Quarante-neuf ans après, la photo demeure une des plus célèbres de l’histoire du sport. On y voit Smith et Carlos, premier et troisième du 200 mètres, le poing levé ganté de noir pendant l’hymne américain, dans une protestation silencieuse contre la discrimination raciale.

Sur la deuxième marche du podium, Norman, athlète blanc, s’associe à leur geste en arborant le badge d’un mouvement pour les droits civiques, « Olympic project for human rights » (OPHR), qui avait invité les athlètes de couleur à boycotter les JO mexicains.

Les trois hommes paieront cher leur geste.

Les deux Américains ont été suspendus de l’équipe américaine et exclus à vie des JO quand Norman, qui n’a jamais regretté son action, est devenu un paria dans son pays.

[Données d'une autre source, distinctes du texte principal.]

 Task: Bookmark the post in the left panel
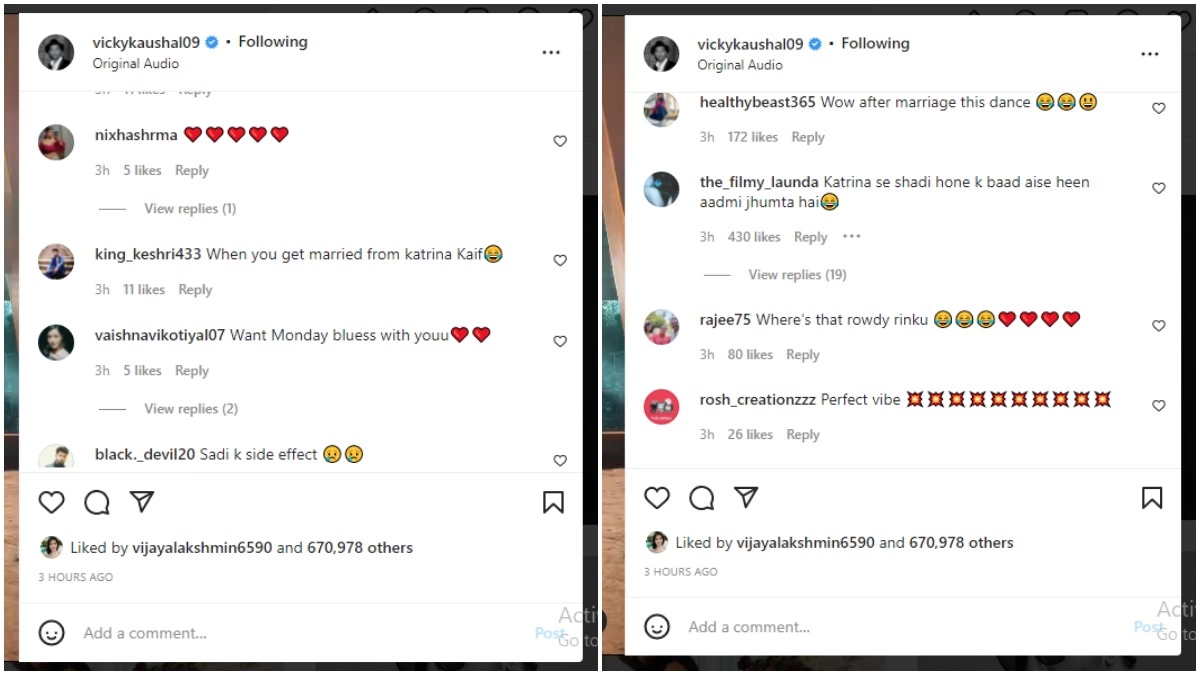tap(553, 502)
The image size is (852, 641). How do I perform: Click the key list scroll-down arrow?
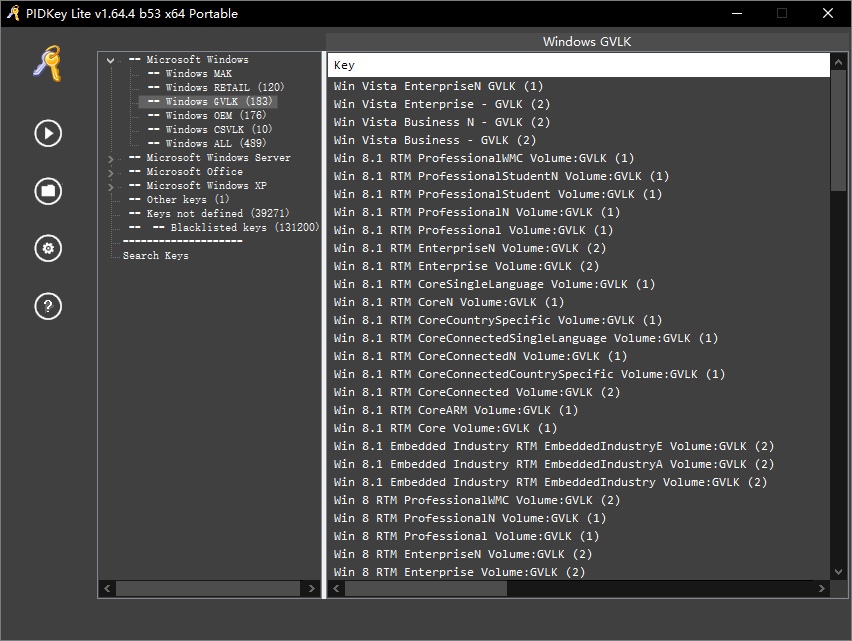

Il n’a pas été retenu pour les JO de Munich, en 1972, alors qu’il avait réalisé plusieurs fois les chronos requis. Et l’organisation des JO de Sydney l’a oublié pour les cérémonies de 2000.

Il faudra attendre 2012, six ans après son décès d’une crise cardiaque, pour que le Parlement australien vote un texte présentant des excuses à l’athlète pour le traitement dont il avait été l’objet.

« Je crois que la société australienne a changé. Nous voyons l’émergence de mouvements politiques et d’organisations faisant la promotion de l’inégalité raciale et de la haine », a dénoncé M. Toscano, qui souhaite l’érection d’un monument à Melbourne, capitale de l’État de Victoria dont le sprinter était originaire.